◆ Jobs:
a) From the NV Energy article, list every megawatt quantity written in numerals.
b) Rewrite the part of the NV Energy article starting with "The utility announced" and going on through "end of 2023.", putting "outside companies" in place of "outside entities".

NV Energy has announced plans to ramp up its solar generation by contracting to build three new massive solar photovoltaic and battery storage plants in Southern Nevada.
The utility announced on Monday that it plans to bring on an additional 1,200 megawatts of new solar generation and 590 megawatts of battery storage through contracts to build new solar plants with three outside entities, all of which are scheduled to be completed and generating power by the end of 2023.
The proposed contracts, which still require approval from the state’s Public Utilities Commission, exceed the size of the solar projects approved as part of the utility’s 2018 Integrated Resource Plan, which added 1,001 megawatts of solar and 100 megawatts of battery storage to the utility’s fuel mix. One megawatt of solar generation is enough to power roughly 160 homes annually, according to the Solar Energies Industries Association.
Developers for the projects were selected under a competitive bid solicitation in late 2018, and will employ more than 3,000 people during construction under project-labor agreements with labor unions.

◆ Given information:
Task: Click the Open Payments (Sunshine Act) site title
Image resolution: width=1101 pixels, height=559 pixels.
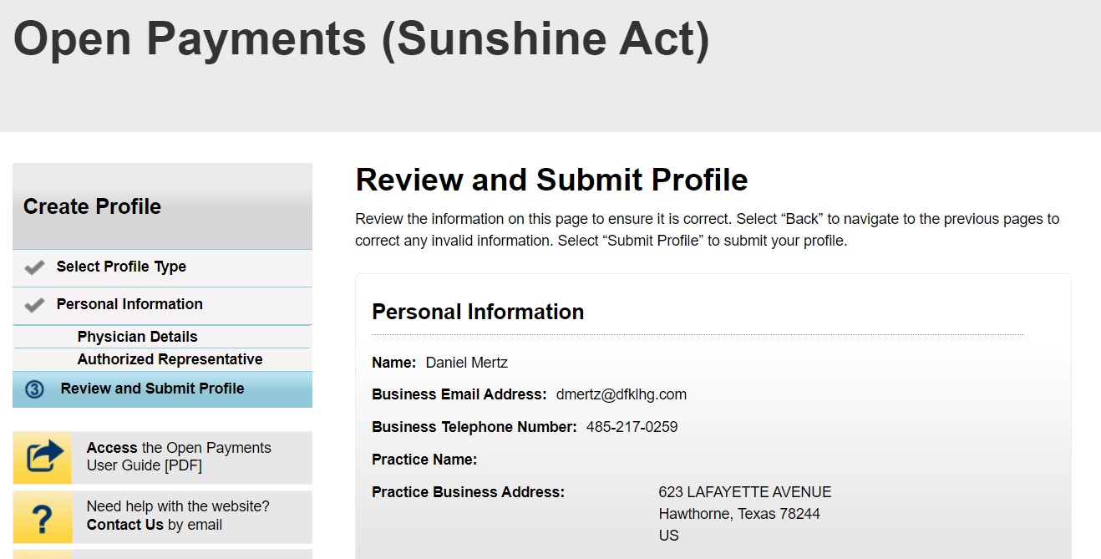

◆ The responses:
a)
1,200 megawatts
590 megawatts
1,001 megawatts
100 megawatts

b)
The utility announced on Monday that it plans to bring on an additional 1,200 megawatts of new solar generation and 590 megawatts of battery storage through contracts to build new solar plants with three outside companies, all of which are scheduled to be completed and generating power by the end of 2023.